**WORK INSTRUCTIONS**:
Every line between the one containing "Task: Join group for SEA E5-2620*2 plan" and the last line of the data, both included, is to be set down exactly, and pictures are to be omitted.

**SUPPLIED RECORDS**:
#####
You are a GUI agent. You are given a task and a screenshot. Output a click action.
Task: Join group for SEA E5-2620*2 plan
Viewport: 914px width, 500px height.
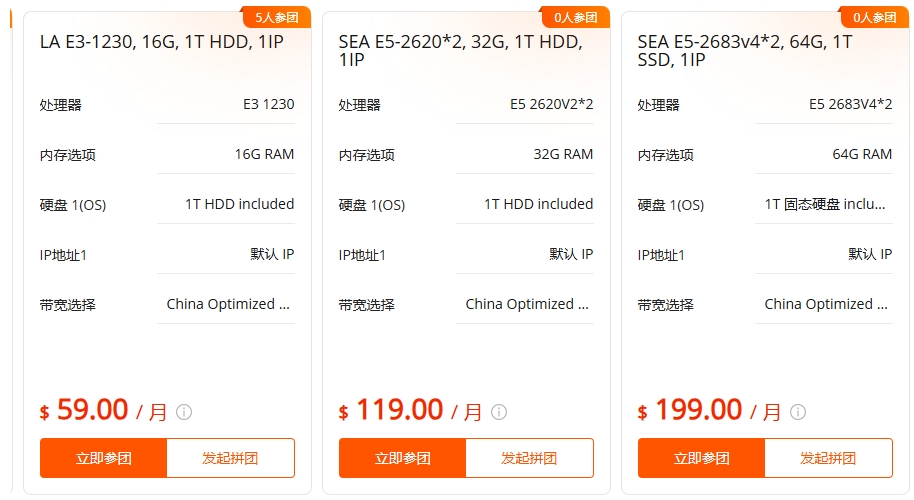click(x=402, y=458)
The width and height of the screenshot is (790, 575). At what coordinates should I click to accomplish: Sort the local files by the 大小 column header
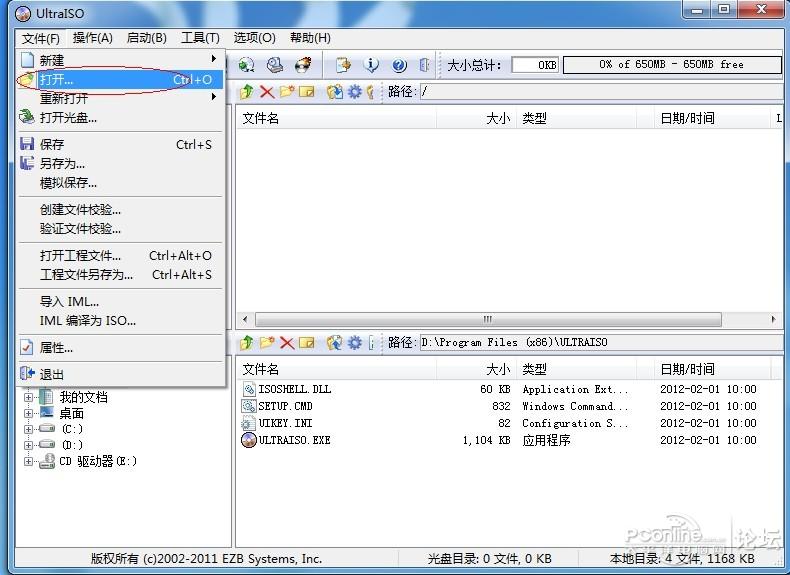(x=497, y=369)
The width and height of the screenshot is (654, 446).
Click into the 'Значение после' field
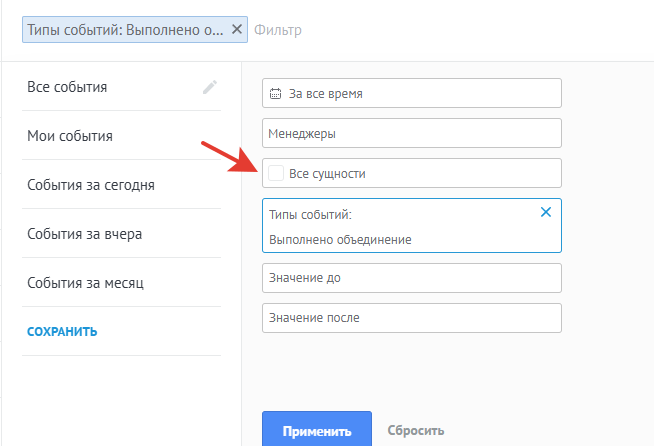411,318
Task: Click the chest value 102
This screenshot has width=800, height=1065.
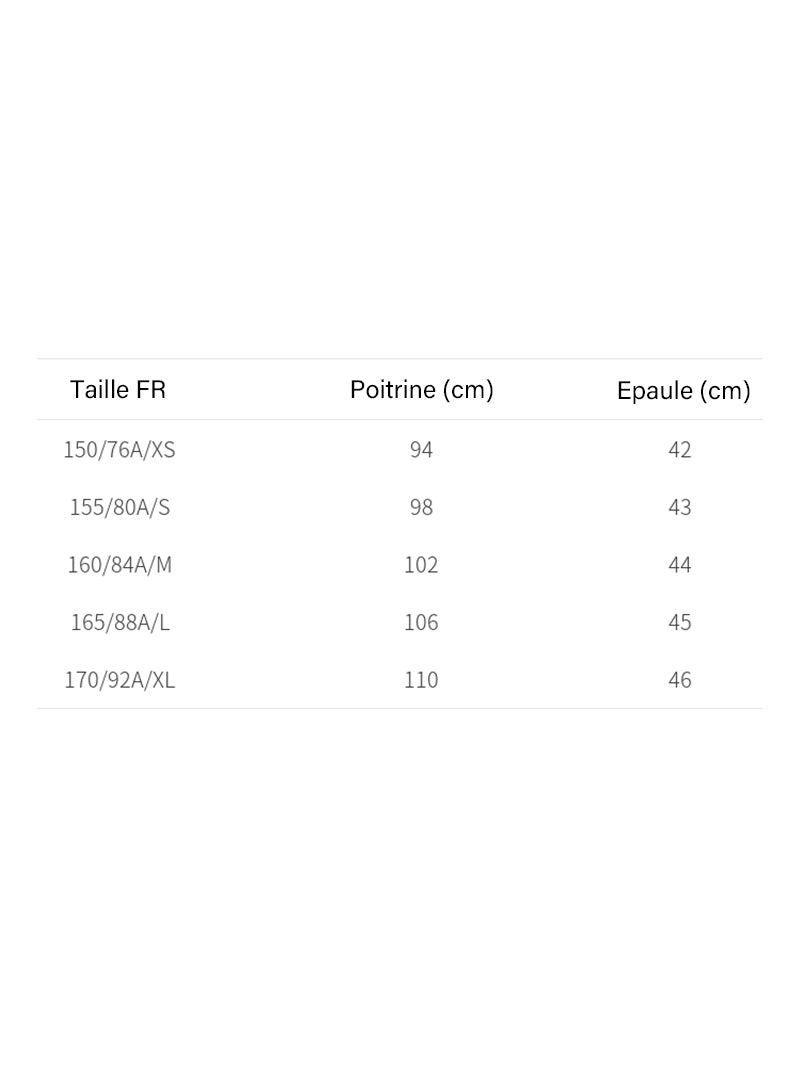Action: point(421,565)
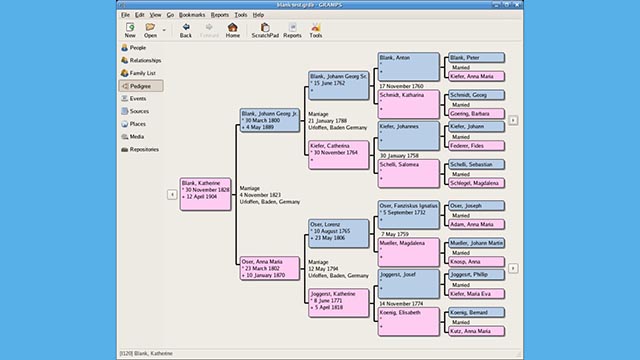Click the New database toolbar icon

coord(130,31)
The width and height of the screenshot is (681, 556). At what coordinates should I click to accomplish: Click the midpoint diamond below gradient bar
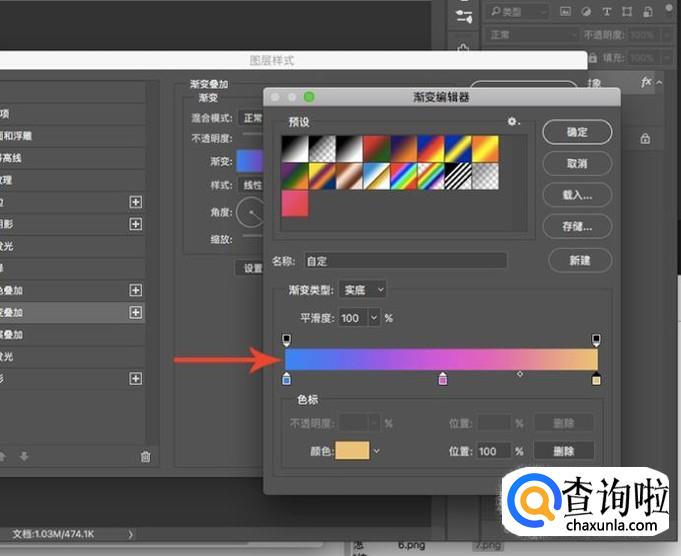(x=519, y=374)
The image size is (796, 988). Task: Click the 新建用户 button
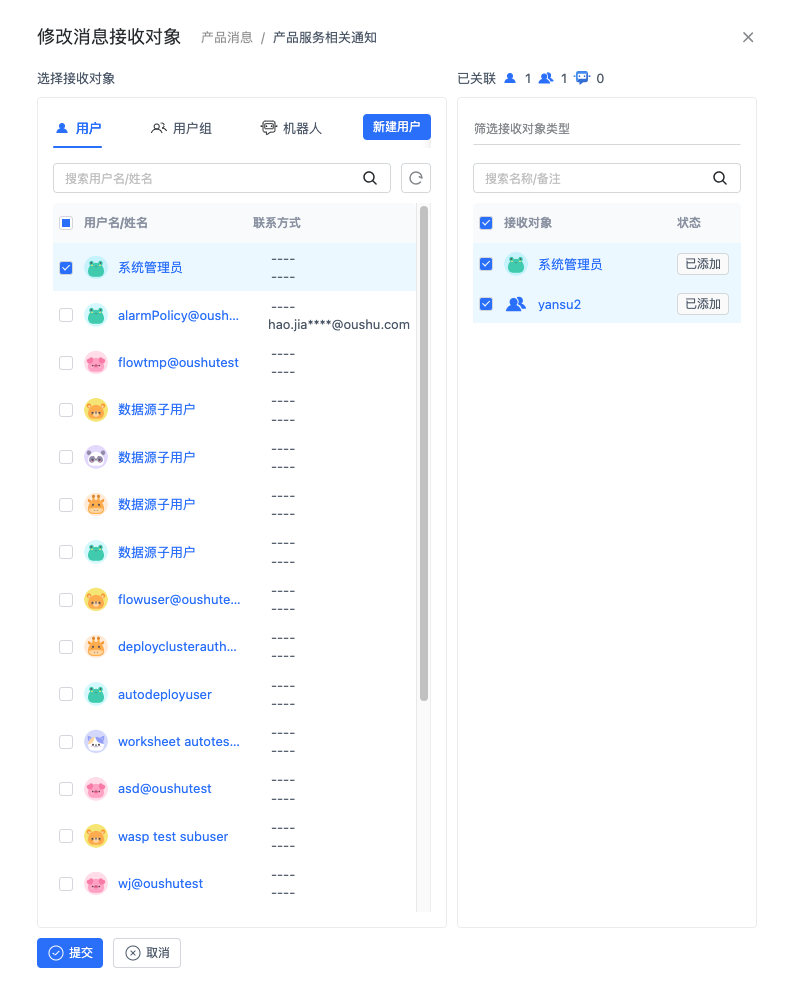click(x=396, y=127)
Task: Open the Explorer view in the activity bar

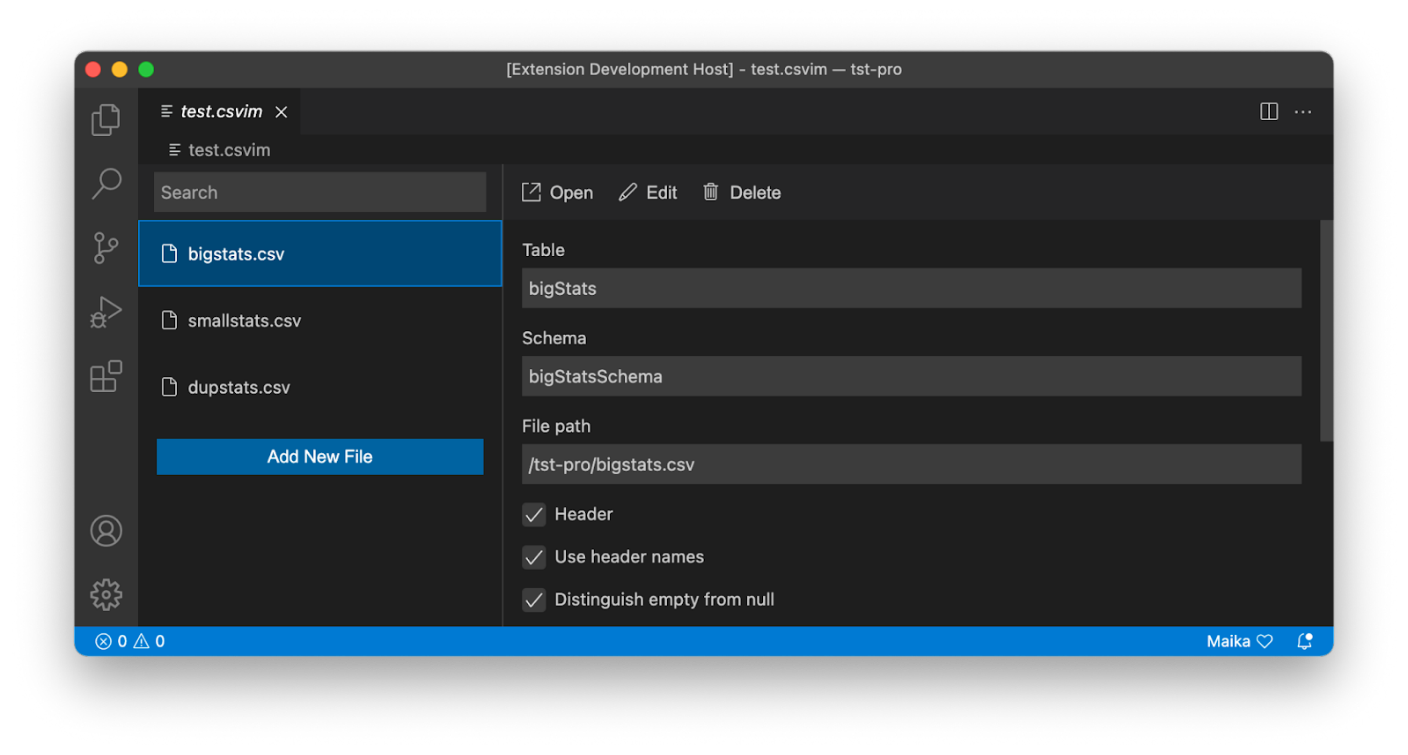Action: pyautogui.click(x=106, y=119)
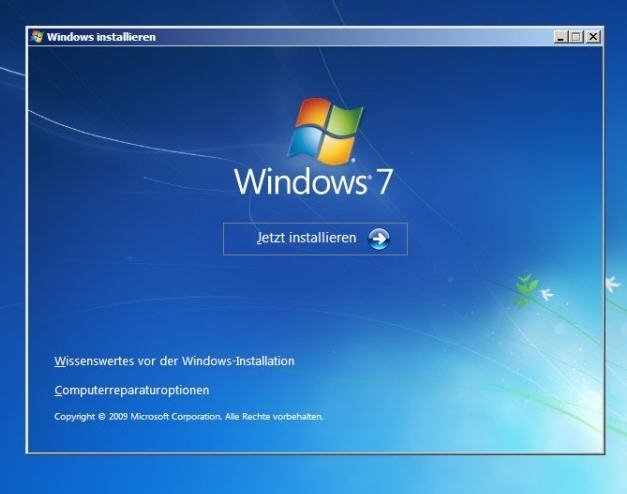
#####
**ANSWER BOX**:
Task: Join group for SEA E5-2620*2 plan
Viewport: 914px width, 500px height.
click(x=402, y=458)
The width and height of the screenshot is (790, 575). At what coordinates should I click to accomplish: Sort the local files by the 大小 column header
(x=497, y=369)
The width and height of the screenshot is (654, 446).
Click into the 'Значение после' field
411,318
Task: Click the chest value 102
This screenshot has width=800, height=1065.
Action: point(421,565)
Click the New database toolbar icon

coord(130,31)
The width and height of the screenshot is (681, 556). At what coordinates should I click to accomplish: Click the midpoint diamond below gradient bar
(x=519, y=374)
The image size is (796, 988). Task: Click the 新建用户 button
click(x=396, y=127)
Task: Open the Explorer view in the activity bar

Action: pyautogui.click(x=106, y=119)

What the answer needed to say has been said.